I’ve had to do a lot of work to unlearn these misogynistic and racist ideas, and I’m still a work in progress. I’ve learned that my anger isn’t good nor bad, but it’s what I do with it. As a child, I, of course, had to learn that I couldn’t hit someone or break something because I was angry. But instead of teaching me how to channel anger, I was told just not to feel it. As an adult, I’ve learned that there is a cost associated with unexpressed anger, and that it will come out, one way or another. I’ve had to learn how to use and not misuse my anger. (Still learning!)

Anger and how to direct it is not a modern issue. Humans have a hard time using any of our emotions, as it turns out, and we tend to misuse them and thus, misuse other people and God’s creation. God, the good parent, decided house rules were necessary: The Ten Commandments, to let people know that God is paying attention and doesn’t care for the misuse what God has given us. Such as, don’t misuse God’s holy name in anger and fear to deny half the population bodily autonomy, adequate housing, food or education to anyone. Don’t allow jealousy as an excuse to misuse other people’s bodies, steal material things, or wreck relationships with family, or neighbors. Don’t misuse our days and work with no rest, no justice, no time for creativity, relationships and flourishing, to stoke your own ego. Don’t misuse what God has given us to ensure only our own status, wealth, welfare, and self-interests.  

And misuse continues, doesn’t it?  John 2 tells us this story today: The Passover sacrifices at the Temple evolved as a way for merchants to make money off their fellow religious adherents, such as how Christmas and Easter have become commercialized today. Roman money wasn’t allowed in the Temple because it broke the commandment of “no graven images” with the picture of Ceasar on the coins and it had to be exchanged, often unfairly, for the shekel. Shekels were only good in the Temple to purchase an animal for the ritual sacrifice and those animals. A captive consumer. The misuse of the commandments, the misuse of the rituals of sacrifice, the misuse of the Temple built for connection to God, is what sparked Jesus’ anger. And before we get too far down the path of self-righteousness as enlightened people; I would invite us to take the log out of our own eyes before we remove the splinter from our ancestors. We have plenty of tables for Jesus to flip over. The table of denominationalism, the table of racism, the table of homo and transphobia, the table of ageism, the table of capitalism, the table of scarcity, the table of apathy, and the list can go on.

Jesus was angry at the misuse of the Temple, of community and angry that they had turned their attention away from loving the Lord God with all your heart, soul and mind and loving your neighbor as yourself. Jesus’s anger was to get the attention of the people, to turn over the actual tables, yes, and to turn over the tables in their hearts that were keeping them from God and each other. They were misusing tables, tables aren’t supposed to be barriers, status symbols or exclusive, they are places to create inclusive community, share abundance and joyous love.

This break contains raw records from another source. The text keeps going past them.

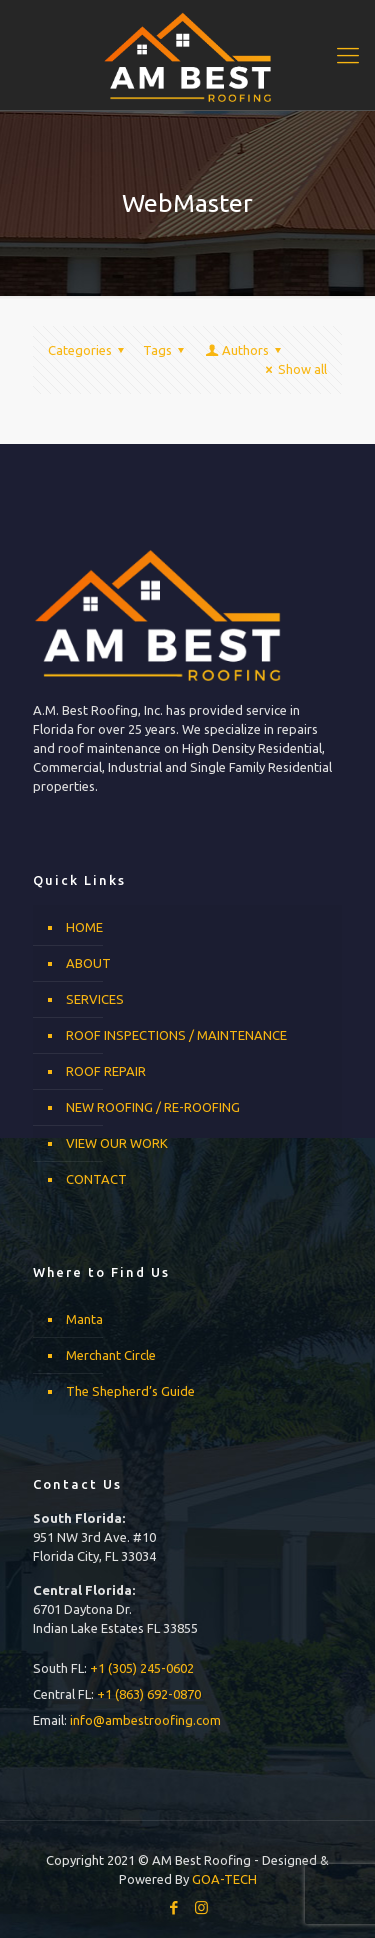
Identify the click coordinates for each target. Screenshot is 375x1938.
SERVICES (95, 999)
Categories (89, 350)
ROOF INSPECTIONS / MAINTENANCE (176, 1035)
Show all (293, 369)
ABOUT (88, 963)
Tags (166, 350)
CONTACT (96, 1179)
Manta (84, 1319)
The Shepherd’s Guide (130, 1391)
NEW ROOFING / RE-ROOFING (153, 1107)
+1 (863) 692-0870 (149, 1694)
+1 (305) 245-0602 (142, 1668)
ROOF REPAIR (106, 1071)
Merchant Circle (111, 1355)
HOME (84, 927)
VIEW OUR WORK (117, 1143)
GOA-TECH (224, 1879)
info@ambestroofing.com (145, 1720)
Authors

If you’re not angry you’re not paying attention. If we are paying attention to the world and to God’s desires for humanity and creation, then anger used for the safety, wellbeing and inclusion of our neighbor, anger that turns over tables of injustice, division, oppression, genocide, scapegoating, violence, anger is a proper, reasonable, and needed response to the reality of the misuse of God’s love in the world. We are called to use our anger as Jesus did: to build, heal, restore, renew and transform the world. To use our anger to pay full attention to loving God, God’s creation and our neighbor, each other them, as ourselves. Thanks be to God.


[1] This quote is from Nicholas D. Kristof, but Tom Morello, guitarist from Rage Against the Machine said something similar in the 1980’s. *Gen X trivia of the day.